# Espresso measurements



## Kyle T (Jan 6, 2016)

Hello,

Im not sure if I am getting confused with espresso measurements but I wanted to check with you fine people on here to see whats right.

If I have read correctly for a double espresso I whatever weight of grounds goes into the machine I want double the weight out in espresso. The most common weight ratio used on here seems to be 18g of ground beans into the machine and 36g of espresso out within 27-30 seconds.

Now heres where I am struggling a little. I recently bought one of those espresso measuring glasses you might have seen knocking around (link below to show you what I mean). The glass shows the top level is a 2oz double espresso. 2oz which is 60ml of espresso. However a 36g of espresso is not 2oz/60ml because 2oz is roughly 57-60g. So my question is what exactly am I making when I produce a 36g espresso? Is it in fact a double espresso and the glass is wrong? Or is it not actually a double espresso and I have mis read info on here?

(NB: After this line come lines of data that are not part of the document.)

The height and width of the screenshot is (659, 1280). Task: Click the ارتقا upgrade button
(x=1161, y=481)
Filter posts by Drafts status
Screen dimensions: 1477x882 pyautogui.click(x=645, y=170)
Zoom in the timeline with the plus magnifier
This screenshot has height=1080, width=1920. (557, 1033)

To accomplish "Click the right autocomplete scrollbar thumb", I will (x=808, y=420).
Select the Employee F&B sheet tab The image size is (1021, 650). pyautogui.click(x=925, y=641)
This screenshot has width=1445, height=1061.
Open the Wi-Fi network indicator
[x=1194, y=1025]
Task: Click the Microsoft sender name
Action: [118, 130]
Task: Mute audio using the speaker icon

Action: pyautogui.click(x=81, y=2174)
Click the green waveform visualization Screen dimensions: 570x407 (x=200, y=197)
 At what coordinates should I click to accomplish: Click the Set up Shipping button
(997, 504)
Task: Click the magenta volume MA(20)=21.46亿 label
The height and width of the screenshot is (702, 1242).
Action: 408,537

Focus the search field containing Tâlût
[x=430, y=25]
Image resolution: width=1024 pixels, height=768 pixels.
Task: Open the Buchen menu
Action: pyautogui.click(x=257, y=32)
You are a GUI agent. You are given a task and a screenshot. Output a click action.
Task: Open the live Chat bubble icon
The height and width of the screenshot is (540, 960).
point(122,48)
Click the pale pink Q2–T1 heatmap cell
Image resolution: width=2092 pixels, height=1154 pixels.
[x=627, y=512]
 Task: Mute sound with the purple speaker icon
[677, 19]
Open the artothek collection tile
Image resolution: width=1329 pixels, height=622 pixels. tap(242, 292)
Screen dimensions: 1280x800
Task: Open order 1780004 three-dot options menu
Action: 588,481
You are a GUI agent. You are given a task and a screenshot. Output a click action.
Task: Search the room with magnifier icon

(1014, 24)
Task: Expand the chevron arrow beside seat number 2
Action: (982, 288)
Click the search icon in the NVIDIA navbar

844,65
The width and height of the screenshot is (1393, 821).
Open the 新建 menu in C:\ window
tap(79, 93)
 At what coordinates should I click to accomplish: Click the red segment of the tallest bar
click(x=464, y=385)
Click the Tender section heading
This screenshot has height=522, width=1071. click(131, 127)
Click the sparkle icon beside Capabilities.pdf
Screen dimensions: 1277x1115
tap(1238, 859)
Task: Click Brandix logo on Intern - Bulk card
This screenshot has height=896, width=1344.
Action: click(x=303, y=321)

http://www.amazon.co.uk/Concept-Art-xsg-espresso-ristretto-glass-y/dp/B00K4VFFYG/ref=sr_1_1?ie=UTF8&qid=1457198668&sr=8-1&keywords=espresso+measuring+glass


----------



## bronc (Dec 10, 2012)

tl;dr The glass is wrong. You need digital pocket scales. They cost around a fiver on eBay/Amazon.

The brew ratio you're mentioning is a starting point that you can adjust according to taste.


----------



## 4085 (Nov 23, 2012)

the usual starting point,is plus 60%, so10 gm dry weight, 16 gms of output over 25 to 30 seconds. There is no magic formula for this and it all comes down to taste. You can take 100% extraction if you want, as long as it tastes ok


----------



## MWJB (Feb 28, 2012)

dfk41 said:


> the usual starting point,is plus 60%, so10 gm dry weight, 16 gms of output over 25 to 30 seconds. There is no magic formula for this and it all comes down to taste. You can take 100% extraction if you want, as long as it tastes ok


I think you're referring to 100% brew ratio (or 1:1), 100% extraction is something else and quite impossible with respect to coffee (there would be no grounds left in the PF after the shot, nor in the cup).


----------



## mremanxx (Dec 30, 2014)

Been there done that, don't get hung up over it, twice as much brewed out as weight in, use that and adjust to taste, I sometimes go slightly longer if the bean is too strong for me. It grind and distribution consistency that is key.


----------



## h1udd (Sep 1, 2015)

MWJB said:


> (there would be no grounds left in the PF after the shot, nor in the cup).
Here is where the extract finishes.